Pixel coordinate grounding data
········

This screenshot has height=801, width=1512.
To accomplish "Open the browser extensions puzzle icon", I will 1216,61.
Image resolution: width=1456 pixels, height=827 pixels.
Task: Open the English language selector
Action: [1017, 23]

········

*What to do*. Repeat the entries shown above, every one, word for word.

*Result of this task*.
This screenshot has height=801, width=1512.
To accomplish "Open the browser extensions puzzle icon", I will 1216,61.
Image resolution: width=1456 pixels, height=827 pixels.
Task: Open the English language selector
Action: [1017, 23]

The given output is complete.